The man, an ethnic Hutu from Rwanda who is now a Swedish citizen, was named only as MS by prosecutors.
A trial is to start on November 16 when the charges will be read in court. The man has denied the allegations.
He is alleged to have shot, macheted and thrown hand grenades at ethnic Tutsis in several attacks in Kibuye province in west Rwanda and to have recruited young men to take part in massacres.
“Genocide is the most serious crime that there is and it can bring a sentence of up to life in prison,” special prosecutor Magnus Elvin told Reuters.

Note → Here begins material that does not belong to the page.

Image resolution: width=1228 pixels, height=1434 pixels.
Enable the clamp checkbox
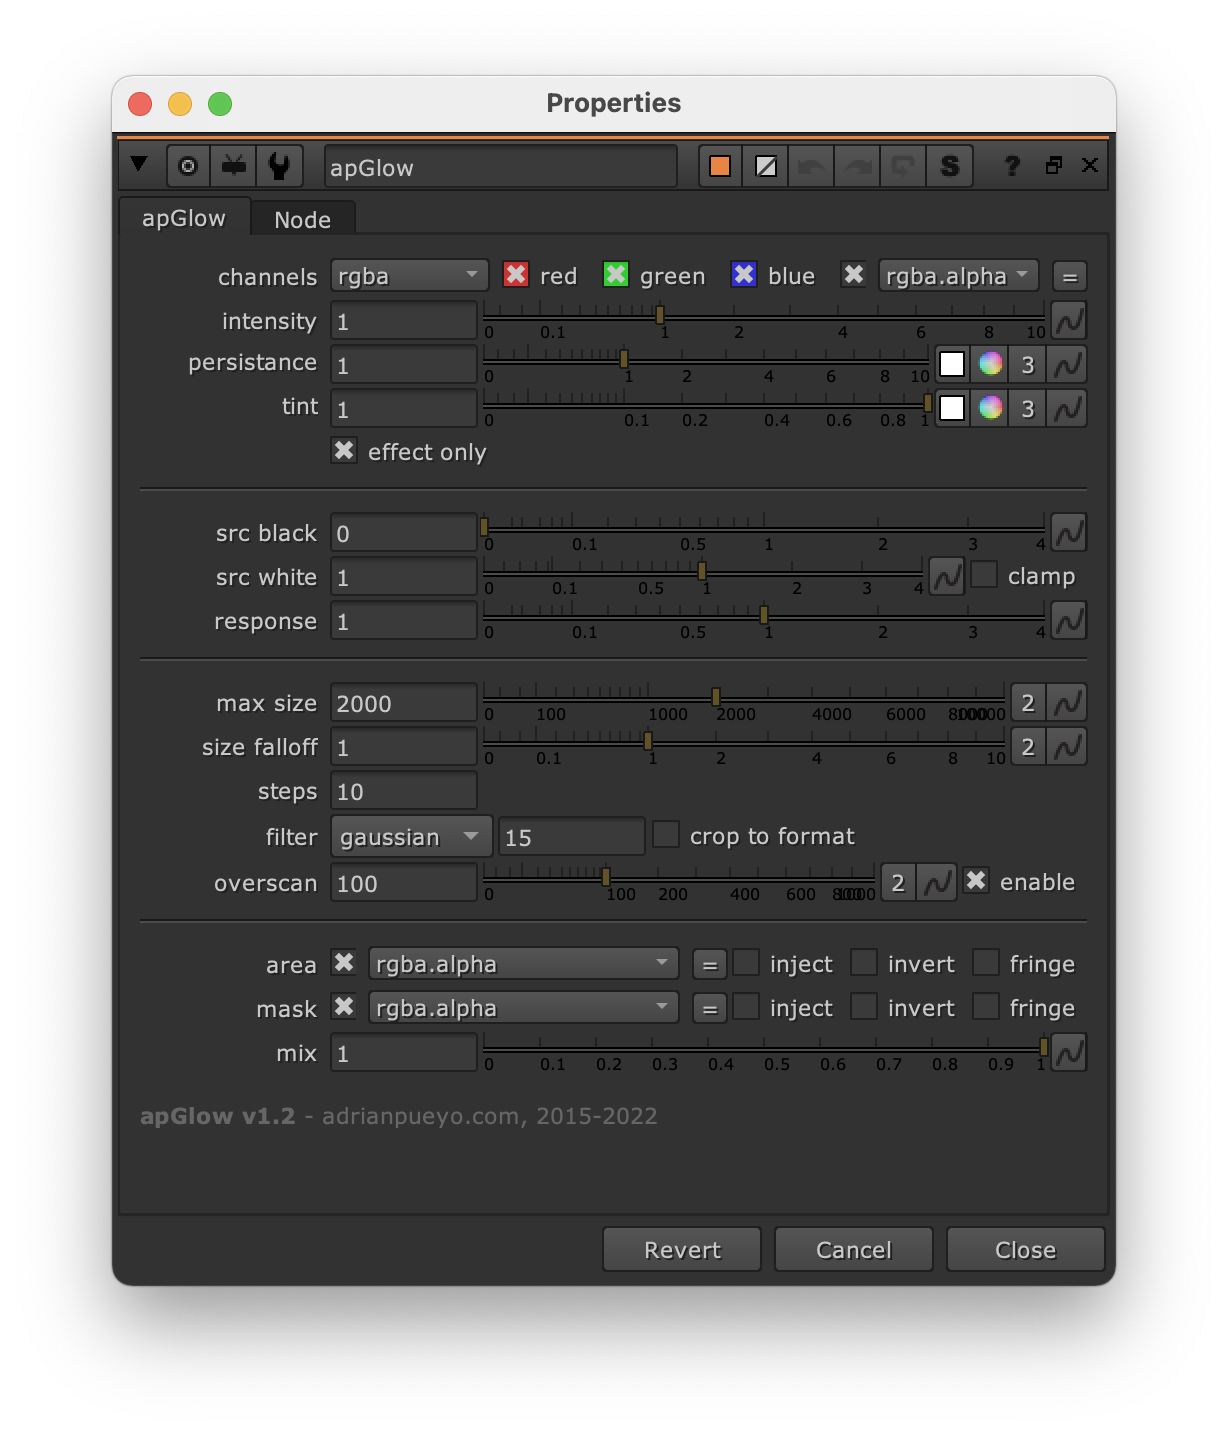(984, 576)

Some hearings in the trial will be held in Kigali, Rwanda’s capital, in late November and up to the middle of December. The proceeding is expected to last until May next year, he said.
In September, Norway began a trial of a Rwandan man accused of masterminding the murder of 2,000 people in the genocide.
In a span of 100 days in 1994, Hutu soldiers and militia killed around 800,000 people, mostly Tutsis. Rwanda is now under a Tutsi-dominated government.